Hat Ihr Vater den Film schon gesehen?
Irgendwie scheint dem Film der Ruf vorauszueilen, dass er eine Beleidigung der Streitkräfte darstellt. Das finde ich aber überhaupt nicht. Viele unserer Statisten sind oder waren Soldaten in Südwestdeutschland. Die fanden es gut, dass wir das Heer zeigten als das, was es eben auch ist: eine große, bürokratische Maschinerie. In jeder Organisation von dieser Größe kommt Korruption vor. Die Soldaten selbst sind mit Sicherheit die letzten, die sich darüber Illusionen machen, auch wenn sie natürlich nicht alle Drogendealer oder Schwarzmarkthändler sind.
Sahen die Führungsebenen des Heeres das auch so?
Die haben den Film noch nicht gesehen (lacht). Militärische Unterstützung haben wir jedenfalls nicht gehabt, die kriegen nur Filme wie »Top Gun«. Der Film spielt zwar in der US-Armee, aber eigentlich könnte es auch um jedes andere Heer gehen. Eins allerdings ist tatsächlich besonders typisch für die US-Armee der Zeit: in Folge des Vietnam-Kriegs war die allgemeine Wehrpflicht aufgehoben worden, aber es war auch schwierig, Freiwillige zu finden. Daher erfand man ein Programm, das es straffällig gewordenen Jugendlichen ermöglichte, ihre Zeit in der Armee abzusitzen statt im Gefängnis. Eine angekündigte Katastrophe, deshalb wurde es Ende der Achtziger zurückgenommen.
Wie funktionierte die Zusammenarbeit zwischen deutschen und englischsprachigen Mitarbeitern beim Dreh?
Der Film wurde auf Englisch gedreht, mit einer amerikanischen Besetzung, also musste jedes Teammitglied Englisch können. Ich habe ein Jahr in Deutschland verbracht, sechs Monate davon mit der Produktion, aber als ich jetzt wieder zurückkam, konnte ich gerade noch ein Bier bestellen, mehr Deutsch habe ich nie gelernt.
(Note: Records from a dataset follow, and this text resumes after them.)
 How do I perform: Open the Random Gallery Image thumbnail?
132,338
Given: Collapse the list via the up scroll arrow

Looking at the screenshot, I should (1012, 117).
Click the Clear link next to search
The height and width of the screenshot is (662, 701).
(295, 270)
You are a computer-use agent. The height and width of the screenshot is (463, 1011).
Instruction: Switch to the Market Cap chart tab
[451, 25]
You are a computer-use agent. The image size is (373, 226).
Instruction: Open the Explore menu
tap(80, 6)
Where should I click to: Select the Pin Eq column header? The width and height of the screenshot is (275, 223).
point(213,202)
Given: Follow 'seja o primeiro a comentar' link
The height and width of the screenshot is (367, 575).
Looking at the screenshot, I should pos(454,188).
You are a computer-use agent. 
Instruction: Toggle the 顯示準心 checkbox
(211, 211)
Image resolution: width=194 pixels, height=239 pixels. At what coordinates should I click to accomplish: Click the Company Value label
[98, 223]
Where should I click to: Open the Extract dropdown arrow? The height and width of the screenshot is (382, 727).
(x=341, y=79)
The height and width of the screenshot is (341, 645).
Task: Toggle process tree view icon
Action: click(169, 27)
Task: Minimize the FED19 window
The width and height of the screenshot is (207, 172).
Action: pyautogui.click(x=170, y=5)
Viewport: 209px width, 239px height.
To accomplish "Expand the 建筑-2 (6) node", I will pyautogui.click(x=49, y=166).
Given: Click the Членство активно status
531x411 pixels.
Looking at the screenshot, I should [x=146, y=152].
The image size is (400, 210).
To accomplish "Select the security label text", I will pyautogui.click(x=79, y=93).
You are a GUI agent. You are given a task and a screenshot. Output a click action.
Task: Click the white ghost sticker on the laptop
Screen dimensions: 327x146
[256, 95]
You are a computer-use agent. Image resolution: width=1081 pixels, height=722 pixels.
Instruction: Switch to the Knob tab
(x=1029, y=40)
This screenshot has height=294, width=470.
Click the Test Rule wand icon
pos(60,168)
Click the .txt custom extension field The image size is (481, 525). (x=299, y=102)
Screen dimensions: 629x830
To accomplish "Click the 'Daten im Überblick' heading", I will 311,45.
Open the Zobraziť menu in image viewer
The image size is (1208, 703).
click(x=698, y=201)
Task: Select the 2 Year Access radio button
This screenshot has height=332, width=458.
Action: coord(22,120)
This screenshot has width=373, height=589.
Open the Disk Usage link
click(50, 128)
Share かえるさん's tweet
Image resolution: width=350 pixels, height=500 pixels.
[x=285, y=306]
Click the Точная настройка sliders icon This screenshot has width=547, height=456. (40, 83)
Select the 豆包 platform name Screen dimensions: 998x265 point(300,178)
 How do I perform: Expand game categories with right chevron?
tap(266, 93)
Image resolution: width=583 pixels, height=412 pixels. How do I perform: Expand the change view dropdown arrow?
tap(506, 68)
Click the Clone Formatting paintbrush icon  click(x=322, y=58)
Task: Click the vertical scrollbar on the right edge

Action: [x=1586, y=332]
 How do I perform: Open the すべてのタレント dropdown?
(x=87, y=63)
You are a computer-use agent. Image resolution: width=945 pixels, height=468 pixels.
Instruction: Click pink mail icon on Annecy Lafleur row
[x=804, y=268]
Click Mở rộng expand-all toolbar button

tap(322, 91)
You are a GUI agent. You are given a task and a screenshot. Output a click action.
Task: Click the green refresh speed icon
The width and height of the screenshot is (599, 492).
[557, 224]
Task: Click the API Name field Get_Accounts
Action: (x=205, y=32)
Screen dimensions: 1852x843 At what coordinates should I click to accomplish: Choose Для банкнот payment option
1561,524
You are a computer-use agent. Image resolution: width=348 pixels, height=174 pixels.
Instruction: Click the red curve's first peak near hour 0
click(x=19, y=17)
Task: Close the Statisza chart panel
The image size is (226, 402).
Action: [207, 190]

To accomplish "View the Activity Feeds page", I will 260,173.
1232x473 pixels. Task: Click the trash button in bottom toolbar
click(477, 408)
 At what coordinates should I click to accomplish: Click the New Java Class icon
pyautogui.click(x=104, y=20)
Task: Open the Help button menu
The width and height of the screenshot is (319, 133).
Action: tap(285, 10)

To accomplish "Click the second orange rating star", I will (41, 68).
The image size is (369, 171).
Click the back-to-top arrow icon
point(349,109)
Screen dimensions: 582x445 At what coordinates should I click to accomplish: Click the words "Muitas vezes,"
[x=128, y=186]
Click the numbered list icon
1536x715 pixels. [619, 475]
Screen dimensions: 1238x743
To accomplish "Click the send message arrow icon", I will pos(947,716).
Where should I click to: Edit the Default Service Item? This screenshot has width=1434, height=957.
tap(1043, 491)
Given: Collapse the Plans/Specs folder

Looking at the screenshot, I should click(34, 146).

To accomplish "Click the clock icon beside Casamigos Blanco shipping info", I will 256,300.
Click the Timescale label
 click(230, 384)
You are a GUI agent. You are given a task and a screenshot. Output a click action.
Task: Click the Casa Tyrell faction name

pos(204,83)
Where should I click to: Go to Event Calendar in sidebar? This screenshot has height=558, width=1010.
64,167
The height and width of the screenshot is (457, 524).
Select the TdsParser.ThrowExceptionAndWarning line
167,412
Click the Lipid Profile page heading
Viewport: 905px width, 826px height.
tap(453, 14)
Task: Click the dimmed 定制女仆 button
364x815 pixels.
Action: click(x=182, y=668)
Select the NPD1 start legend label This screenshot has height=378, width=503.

Und selbst das klang grauenvoll.
Dann haben Sie genau so kaserniert gelebt wie die amerikanischen Soldaten zu ihrer Zeit?
Stimmt. Diese Armee-Basen waren schon seltsam, wie ein kleines Stück USA. Man befand sich darin juristisch auf amerikanischem Boden, sie boten Raum für 80000 Mann, da gab es Restaurants, Kegelbahnen, Kinos, Supermärkte und eine eigene Polizei. Wenn amerikanische Soldaten außerhalb der Kaserne mit der deutschen Polizei zu tun bekamen, mussten sie der Militärpolizei überstellt werden. Auf dem Gelände war der US-Dollar gültige Währung, die haben sich mit DM überhaupt nicht abgegeben. Das war wie eine gesonderte Welt für sich. Manche der Soldaten haben die Basen nie verlassen.
Und innerhalb dieses Mikrokosmos entstanden Gewalt und Korruption, wie Sie sie im Film schildern?
Die befanden sich ja alle in einer bizarren Lage: im Grunde genommen waren sie ausgebildete Killer, die man ans andere Ende der Welt geschickt hatte, an die Schnittstelle zwischen den politischen Fronten. Diese Jungs waren bloß ein paar hundert Kilometer vom Osten entfernt kaserniert, und dann saßen sie da und warteten darauf, dass irgendwas passiert. Nur passierte nie was. Was fängt man also mit seiner Energie an und all dem Training, das man durchlaufen hat? Kaum verwunderlich, dass ein paar von ihnen auf die schiefe Bahn gerieten.
Aber übertreibt Ihr Film die Folgen nicht doch etwas?
Da ist nichts drin, was nicht vorgekommen wäre. Ein zeitgenössischer Artikel beschrieb zum Beispiel, wie 19 Personen bei einer amerikanischen Militärübung ums Leben kamen, neun davon westdeutsche Zivilisten. Die deutschen Anwohner, mit denen wir sprachen, waren mit dem Anblick von amerikanischen Panzern auf den Straßen aufgewachsen. Und gelegentlich fuhr eben einer aus Versehen mitten durch ein Haus oder überrollte ein Auto. Panzer sind nicht besonders handlich zu fahren, und die Jungs standen schon mal unter Drogen. Die Szene im Film, in der der Panzer den VW Käfer platt macht, beruht auf einer wahren Begebenheit. Nur dass die echten Insassen es nicht vorher aus dem Wagen schafften. So stand das erst auch im Drehbuch, aber wir fanden dann doch, dass es für die Atmosphäre des Films etwas zu düster war. Insgesamt haben wir also eher untertrieben.